--- EXERCISE TASK ---
Copy the entries word for word, from the line containing "At what coordinates should I click to accomplish: Collapse" through the end of the entries.

###

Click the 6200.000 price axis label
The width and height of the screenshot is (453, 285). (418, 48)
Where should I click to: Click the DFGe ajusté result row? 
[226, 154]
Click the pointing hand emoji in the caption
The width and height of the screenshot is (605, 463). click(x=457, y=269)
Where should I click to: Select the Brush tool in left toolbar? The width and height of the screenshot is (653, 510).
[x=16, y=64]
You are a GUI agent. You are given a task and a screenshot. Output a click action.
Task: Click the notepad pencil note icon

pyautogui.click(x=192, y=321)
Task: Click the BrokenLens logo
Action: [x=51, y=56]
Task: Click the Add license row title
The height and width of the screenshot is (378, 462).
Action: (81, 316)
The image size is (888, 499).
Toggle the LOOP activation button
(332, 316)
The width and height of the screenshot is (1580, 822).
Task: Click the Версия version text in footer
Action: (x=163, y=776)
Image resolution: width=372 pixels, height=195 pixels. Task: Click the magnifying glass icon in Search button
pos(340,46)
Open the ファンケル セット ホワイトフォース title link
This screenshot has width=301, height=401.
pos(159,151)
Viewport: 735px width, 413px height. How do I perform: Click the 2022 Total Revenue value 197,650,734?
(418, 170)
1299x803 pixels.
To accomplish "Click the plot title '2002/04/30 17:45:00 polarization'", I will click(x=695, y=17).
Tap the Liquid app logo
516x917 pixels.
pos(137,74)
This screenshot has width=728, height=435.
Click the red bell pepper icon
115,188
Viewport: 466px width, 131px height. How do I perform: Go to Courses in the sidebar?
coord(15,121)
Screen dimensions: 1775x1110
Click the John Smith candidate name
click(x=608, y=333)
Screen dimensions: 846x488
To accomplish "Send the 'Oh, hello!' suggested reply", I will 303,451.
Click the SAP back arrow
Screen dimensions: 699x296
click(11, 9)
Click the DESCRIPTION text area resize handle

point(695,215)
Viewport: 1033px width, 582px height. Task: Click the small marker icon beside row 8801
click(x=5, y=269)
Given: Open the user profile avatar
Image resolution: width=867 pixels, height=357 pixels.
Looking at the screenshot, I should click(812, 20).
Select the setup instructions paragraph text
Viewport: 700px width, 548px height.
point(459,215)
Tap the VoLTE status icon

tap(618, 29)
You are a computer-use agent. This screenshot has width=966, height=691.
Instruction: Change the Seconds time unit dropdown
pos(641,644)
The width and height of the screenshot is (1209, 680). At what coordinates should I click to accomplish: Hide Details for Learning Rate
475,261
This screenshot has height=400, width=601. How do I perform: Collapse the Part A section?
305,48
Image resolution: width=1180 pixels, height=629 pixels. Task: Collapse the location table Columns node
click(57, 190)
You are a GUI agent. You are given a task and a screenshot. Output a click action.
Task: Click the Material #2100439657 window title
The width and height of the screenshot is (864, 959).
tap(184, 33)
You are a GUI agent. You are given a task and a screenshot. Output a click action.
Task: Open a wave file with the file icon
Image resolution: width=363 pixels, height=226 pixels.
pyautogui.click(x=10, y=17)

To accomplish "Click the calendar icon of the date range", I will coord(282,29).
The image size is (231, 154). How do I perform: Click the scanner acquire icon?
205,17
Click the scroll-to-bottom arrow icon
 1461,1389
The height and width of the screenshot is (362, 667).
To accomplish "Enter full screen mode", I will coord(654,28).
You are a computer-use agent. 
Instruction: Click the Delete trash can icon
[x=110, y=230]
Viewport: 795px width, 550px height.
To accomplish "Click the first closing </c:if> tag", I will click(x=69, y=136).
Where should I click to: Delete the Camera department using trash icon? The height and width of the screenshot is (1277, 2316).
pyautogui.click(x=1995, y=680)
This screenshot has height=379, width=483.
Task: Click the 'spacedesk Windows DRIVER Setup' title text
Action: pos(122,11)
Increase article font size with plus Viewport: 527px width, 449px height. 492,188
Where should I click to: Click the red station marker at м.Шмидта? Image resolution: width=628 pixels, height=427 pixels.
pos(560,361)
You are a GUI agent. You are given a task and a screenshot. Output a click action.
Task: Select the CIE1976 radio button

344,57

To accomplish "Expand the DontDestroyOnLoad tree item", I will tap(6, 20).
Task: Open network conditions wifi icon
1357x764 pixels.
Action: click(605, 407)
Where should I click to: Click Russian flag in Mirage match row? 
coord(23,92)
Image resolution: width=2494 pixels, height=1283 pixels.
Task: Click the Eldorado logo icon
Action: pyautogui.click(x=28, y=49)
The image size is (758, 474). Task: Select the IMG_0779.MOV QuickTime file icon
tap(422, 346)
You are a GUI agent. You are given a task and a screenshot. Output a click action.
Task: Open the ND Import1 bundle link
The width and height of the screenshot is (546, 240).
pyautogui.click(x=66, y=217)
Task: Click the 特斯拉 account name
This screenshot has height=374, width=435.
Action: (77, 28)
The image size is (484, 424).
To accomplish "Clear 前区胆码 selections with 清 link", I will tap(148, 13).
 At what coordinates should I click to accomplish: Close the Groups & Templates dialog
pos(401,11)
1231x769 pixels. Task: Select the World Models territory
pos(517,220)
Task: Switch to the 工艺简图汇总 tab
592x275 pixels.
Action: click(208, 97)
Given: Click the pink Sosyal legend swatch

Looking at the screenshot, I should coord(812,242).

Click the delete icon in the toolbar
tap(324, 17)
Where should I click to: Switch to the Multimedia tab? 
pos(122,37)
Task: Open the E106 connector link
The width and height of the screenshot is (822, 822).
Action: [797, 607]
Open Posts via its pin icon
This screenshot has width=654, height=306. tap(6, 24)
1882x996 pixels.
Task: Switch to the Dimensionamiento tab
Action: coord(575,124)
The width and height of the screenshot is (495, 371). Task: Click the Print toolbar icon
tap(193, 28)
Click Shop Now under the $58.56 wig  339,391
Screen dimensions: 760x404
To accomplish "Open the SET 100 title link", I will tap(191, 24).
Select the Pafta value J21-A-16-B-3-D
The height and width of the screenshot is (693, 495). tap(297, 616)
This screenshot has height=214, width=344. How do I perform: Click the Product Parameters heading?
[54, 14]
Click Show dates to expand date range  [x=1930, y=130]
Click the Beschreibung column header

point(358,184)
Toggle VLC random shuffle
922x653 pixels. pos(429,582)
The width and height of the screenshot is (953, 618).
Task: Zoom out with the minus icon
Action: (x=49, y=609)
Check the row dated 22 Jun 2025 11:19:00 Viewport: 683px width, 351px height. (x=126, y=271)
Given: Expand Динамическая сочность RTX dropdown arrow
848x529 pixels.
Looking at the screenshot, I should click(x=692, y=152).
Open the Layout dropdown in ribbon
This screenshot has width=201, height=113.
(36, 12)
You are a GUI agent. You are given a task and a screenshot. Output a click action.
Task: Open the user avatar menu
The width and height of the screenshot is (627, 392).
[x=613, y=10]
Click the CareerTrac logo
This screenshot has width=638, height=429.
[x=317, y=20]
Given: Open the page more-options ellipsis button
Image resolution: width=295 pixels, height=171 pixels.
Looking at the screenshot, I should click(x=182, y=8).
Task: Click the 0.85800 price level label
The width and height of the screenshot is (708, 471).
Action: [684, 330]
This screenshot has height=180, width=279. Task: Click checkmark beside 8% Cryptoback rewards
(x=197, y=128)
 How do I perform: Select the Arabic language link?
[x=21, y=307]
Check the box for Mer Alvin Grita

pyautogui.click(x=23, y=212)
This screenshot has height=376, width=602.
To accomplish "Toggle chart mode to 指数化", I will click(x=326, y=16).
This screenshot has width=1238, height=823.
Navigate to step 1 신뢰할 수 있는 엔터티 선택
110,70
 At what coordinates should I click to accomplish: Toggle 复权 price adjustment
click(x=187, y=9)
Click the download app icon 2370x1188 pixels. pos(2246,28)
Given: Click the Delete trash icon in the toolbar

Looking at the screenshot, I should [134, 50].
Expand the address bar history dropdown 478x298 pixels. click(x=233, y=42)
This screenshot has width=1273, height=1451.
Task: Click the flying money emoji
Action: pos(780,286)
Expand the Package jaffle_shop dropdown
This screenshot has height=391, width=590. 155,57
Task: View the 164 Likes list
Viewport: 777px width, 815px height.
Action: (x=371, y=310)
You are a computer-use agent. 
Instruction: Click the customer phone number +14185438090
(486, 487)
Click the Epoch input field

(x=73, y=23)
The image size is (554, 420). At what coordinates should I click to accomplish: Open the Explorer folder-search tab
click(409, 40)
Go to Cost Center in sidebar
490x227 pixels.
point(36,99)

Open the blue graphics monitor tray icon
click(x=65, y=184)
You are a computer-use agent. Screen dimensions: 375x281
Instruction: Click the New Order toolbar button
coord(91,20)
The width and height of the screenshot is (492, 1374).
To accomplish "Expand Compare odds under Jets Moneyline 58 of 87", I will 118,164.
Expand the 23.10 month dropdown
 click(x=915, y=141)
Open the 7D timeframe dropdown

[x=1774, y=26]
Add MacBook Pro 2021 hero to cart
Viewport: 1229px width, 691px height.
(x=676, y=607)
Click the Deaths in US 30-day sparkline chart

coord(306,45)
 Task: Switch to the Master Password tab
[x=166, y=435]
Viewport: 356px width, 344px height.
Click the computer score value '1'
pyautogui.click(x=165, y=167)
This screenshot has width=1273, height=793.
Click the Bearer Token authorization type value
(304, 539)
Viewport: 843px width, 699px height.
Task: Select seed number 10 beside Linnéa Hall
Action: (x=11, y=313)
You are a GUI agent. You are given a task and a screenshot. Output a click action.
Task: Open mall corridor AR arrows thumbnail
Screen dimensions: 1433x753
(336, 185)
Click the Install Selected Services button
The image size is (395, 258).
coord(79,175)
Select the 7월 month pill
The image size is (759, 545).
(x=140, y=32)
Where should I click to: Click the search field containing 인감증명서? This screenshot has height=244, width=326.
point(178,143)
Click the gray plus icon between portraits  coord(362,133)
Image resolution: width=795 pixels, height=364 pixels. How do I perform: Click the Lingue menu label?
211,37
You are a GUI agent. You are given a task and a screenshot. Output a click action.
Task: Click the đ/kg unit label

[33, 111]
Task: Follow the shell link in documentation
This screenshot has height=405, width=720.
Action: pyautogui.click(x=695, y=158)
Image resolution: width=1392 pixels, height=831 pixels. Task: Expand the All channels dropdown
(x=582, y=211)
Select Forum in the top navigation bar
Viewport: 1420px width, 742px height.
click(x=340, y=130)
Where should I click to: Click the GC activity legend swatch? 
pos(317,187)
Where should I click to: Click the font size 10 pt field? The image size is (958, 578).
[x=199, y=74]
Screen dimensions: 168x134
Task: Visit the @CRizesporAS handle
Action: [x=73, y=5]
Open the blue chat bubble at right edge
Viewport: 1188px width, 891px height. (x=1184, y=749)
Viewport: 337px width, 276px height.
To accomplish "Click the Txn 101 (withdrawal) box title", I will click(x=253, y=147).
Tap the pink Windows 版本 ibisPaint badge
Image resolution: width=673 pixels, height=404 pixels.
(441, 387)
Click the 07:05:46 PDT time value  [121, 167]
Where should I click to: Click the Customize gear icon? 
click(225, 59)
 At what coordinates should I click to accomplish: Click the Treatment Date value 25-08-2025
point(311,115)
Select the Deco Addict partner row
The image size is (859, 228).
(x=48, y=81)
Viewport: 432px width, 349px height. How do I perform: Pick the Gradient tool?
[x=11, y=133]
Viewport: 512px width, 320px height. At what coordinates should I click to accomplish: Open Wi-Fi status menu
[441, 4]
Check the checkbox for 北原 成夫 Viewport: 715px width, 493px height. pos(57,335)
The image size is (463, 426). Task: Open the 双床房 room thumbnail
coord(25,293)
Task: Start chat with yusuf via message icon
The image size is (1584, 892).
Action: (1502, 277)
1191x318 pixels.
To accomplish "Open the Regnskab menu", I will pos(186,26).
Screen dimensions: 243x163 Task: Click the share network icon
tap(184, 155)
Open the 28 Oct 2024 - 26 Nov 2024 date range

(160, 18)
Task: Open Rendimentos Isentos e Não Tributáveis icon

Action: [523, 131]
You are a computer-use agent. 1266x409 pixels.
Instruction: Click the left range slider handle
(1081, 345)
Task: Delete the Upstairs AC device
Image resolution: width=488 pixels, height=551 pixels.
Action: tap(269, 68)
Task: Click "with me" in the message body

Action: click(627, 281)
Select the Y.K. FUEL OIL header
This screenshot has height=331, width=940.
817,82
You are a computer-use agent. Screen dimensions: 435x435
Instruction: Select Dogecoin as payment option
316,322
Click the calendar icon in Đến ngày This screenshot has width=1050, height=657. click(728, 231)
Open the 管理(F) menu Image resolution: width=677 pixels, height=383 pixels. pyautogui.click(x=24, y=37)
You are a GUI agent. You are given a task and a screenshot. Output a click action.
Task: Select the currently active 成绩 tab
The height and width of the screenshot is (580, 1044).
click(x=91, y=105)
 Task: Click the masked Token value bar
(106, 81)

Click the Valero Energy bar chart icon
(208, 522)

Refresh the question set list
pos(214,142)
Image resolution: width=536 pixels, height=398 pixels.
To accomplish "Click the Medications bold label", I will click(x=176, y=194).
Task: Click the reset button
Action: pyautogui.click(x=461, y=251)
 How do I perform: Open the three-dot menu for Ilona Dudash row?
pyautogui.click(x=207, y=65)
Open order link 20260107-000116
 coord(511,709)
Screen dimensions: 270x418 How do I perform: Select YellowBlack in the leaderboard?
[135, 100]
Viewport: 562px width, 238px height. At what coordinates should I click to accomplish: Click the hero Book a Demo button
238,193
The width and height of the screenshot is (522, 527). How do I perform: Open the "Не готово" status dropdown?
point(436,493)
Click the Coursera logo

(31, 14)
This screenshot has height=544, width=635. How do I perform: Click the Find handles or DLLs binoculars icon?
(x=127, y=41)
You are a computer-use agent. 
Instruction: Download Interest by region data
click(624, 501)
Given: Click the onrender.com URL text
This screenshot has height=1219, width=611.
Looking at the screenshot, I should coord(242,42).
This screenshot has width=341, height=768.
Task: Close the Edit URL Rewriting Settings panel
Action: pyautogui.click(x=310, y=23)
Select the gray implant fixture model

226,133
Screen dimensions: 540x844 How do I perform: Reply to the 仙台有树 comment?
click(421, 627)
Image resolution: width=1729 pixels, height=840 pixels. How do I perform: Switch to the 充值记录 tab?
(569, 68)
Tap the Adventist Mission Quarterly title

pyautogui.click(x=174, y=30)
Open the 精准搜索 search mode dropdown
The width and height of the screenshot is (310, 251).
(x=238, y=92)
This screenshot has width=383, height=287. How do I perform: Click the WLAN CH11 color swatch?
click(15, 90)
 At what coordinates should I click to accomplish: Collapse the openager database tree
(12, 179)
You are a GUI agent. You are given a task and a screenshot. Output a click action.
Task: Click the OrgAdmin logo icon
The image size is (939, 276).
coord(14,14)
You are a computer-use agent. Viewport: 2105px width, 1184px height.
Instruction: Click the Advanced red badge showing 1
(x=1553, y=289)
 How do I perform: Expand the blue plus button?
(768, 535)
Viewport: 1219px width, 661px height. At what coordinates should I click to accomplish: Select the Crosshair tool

###

--- WORKED ANSWER ---
 At what coordinates should I click to accomplish: Collapse the openager database tree
(12, 179)
You are a GUI agent. You are given a task and a screenshot. Output a click action.
Task: Click the OrgAdmin logo icon
The image size is (939, 276).
coord(14,14)
You are a computer-use agent. Viewport: 2105px width, 1184px height.
Instruction: Click the Advanced red badge showing 1
(x=1553, y=289)
 How do I perform: Expand the blue plus button?
(768, 535)
Viewport: 1219px width, 661px height. At what coordinates should I click to accomplish: Select the Crosshair tool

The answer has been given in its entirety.